À noter : lorsque Fairtrade International a appris la nomination de Jeroen Douglas au poste de directeur général de l'ACI, nous étions ravis, car il est l'un des membres fondateurs de Fairtrade International. Avec un autre Néerlandais sage et humaniste, Frans von Hoff, il a créé notre organisation en 1997 pour rassembler différentes organisations commerciales alternatives visant à rendre les conditions commerciales plus équitables pour les petits producteurs défavorisés du monde entier.
2025 est également l'année du deuxième Sommet social mondial. Quels sont vos sentiments et vos espoirs pour cet événement ?
Compte tenu de la situation mondiale actuelle, il est urgent d'instaurer un dialogue plus constructif et un leadership empathique. Les années qui ont suivi la pandémie de la COVID-19 ont été marquées par une dégradation croissante des valeurs démocratiques, des atteintes à l'égalité des genres et aux droits humains, des extrêmes climatiques et une dégradation environnementale, ainsi que par l'éclatement de guerres, le chaos, l'animosité et la polarisation politique. Ce n'est pas ainsi que l'on bâtira un avenir plus juste.

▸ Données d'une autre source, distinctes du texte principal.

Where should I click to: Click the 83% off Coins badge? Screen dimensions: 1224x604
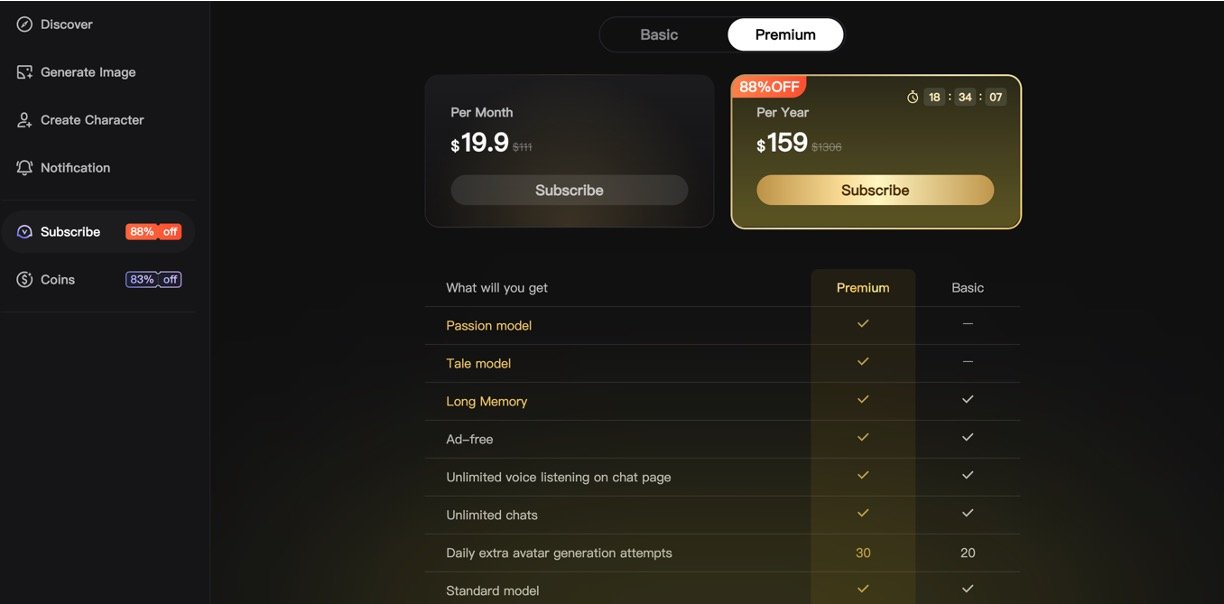coord(153,280)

Fairtrade est synonyme de dialogue, d'inclusion et de « ne laisser personne de côté ». Nous espérons un Sommet social mondial qui puisse raviver les valeurs fondamentales du mouvement coopératif et du commerce équitable : la solidarité humaine et l’esprit de justice sociale, et convenir d'actions concrètes pour tracer une voie constructive vers un avenir plus juste pour tous.
Le thème de l'#IYC2025 est « Les coopératives construisent un monde meilleur ». Selon vous, comment les coopératives contribuent-elles à un monde meilleur en matière de travail décent et de croissance économique ?

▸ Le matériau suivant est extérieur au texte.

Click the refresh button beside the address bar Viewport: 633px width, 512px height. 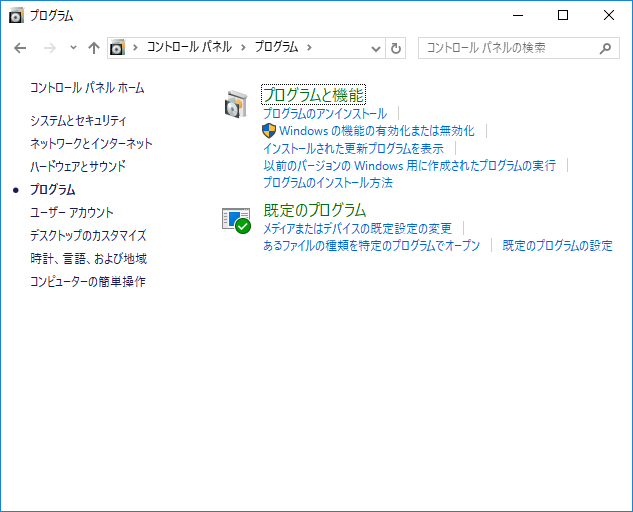coord(396,48)
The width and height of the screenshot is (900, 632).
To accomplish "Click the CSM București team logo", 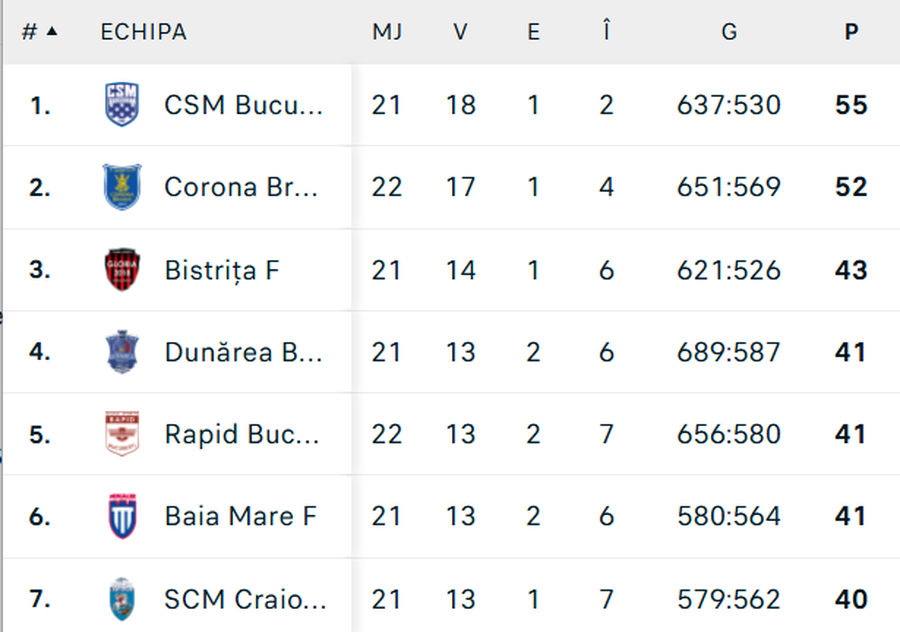I will [122, 105].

Partout dans le monde, des coopératives certifiées Fairtrade stimulent la croissance économique et offrent de meilleures opportunités d'emploi décent aux communautés rurales. En Colombie, par exemple, de nombreuses coopératives de bananes et de café passent à l'agroécologie et à la production biologique et aident leurs membres à diversifier leurs moyens de subsistance. À la coopérative de café Red Ecolsierra, des jeunes sont à l’avant-garde de l'initiative de diversification en écotourisme de l'organisation en organisant des visites guidées dans les champs de caféiers de la Sierra Nevada de Santa Marta, en présentant la production de café selon des pratiques agroécologiques ainsi que les attraits gastronomiques, naturels et culturels de la région – la plus haute montagne côtière du monde.
Ce n'est là qu'un exemple parmi d'autres d'organisations coopératives engagées à respecter les normes Fairtrade pour améliorer leurs opérations, leur gouvernance et leur rentabilité. Les coopératives favorisent une bonne gouvernance et une prise de décision inclusive tant au sein de leur organisation qu'aux niveaux local et national par le biais de leurs structures représentatives officielles. Elles défendent la cohésion sociale, la solidarité humaine et la protection de l'environnement et démontrent qu'avec des conditions commerciales plus équitables, les moyens de subsistance durables ne sont pas seulement une vision, mais une réalité.
Les nombreuses coopératives certifiées Fairtrade, sources d'inspiration, illustrent notre conviction que le commerce peut – et doit – être une force positive et que des partenariats solides sont le fondement d'un avenir durable et prospère pour tous.